── EXTRAIT ──
Je t'emmène encore dans le Maine.
Comme promis il y a quelques semaines après une Dérive sanglante, on a enchaîné avec le second volume de William G. Tapply : Casco Bay.
Nous voici donc repartis sur les rivages du Maine où l'on a retrouvé avec grand plaisir Stoney Calhoun et son passé d'amnésique, la belle Kate et le shérif Dickman.
Ah, j'allais oublier Ralph, le chien.
Les cadavres s'accumulent sur les îles de la baie de Casco et même si les histoires de pêche à la mouche sont toujours là (et on les aime, pourtant dieu sait qu'on n'y connait rien !), cette fois le bouquin ressemble un peu plus à un vrai polar, c'en est presque dommage tellement on avait apprécié l'ambiance équivoque (entre deux eaux, c'est le cas de le dire !) du premier épisode. Ici Stoney Calhoun arbore même un temps l'étoile d'adjoint de son pote le shérif.
───
**ÉNONCÉ DE LA TÂCHE:** Recopiez à l'identique le passage de l'extrait qui commence par « Nous voici donc » et se poursuit jusqu'à « le shérif Dickman. ».
── SEGMENT DE DONNÉES ──
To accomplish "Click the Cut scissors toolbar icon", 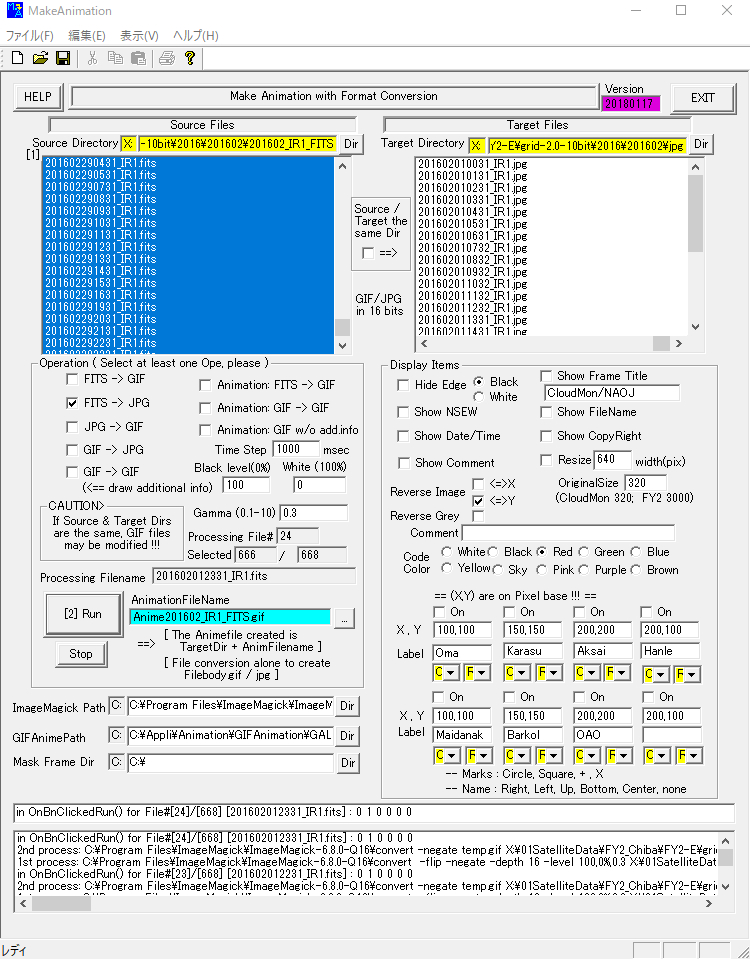I will tap(92, 58).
───
**RÉPONSE CI-DESSOUS:**
Nous voici donc repartis sur les rivages du Maine où l'on a retrouvé avec grand plaisir Stoney Calhoun et son passé d'amnésique, la belle Kate et le shérif Dickman.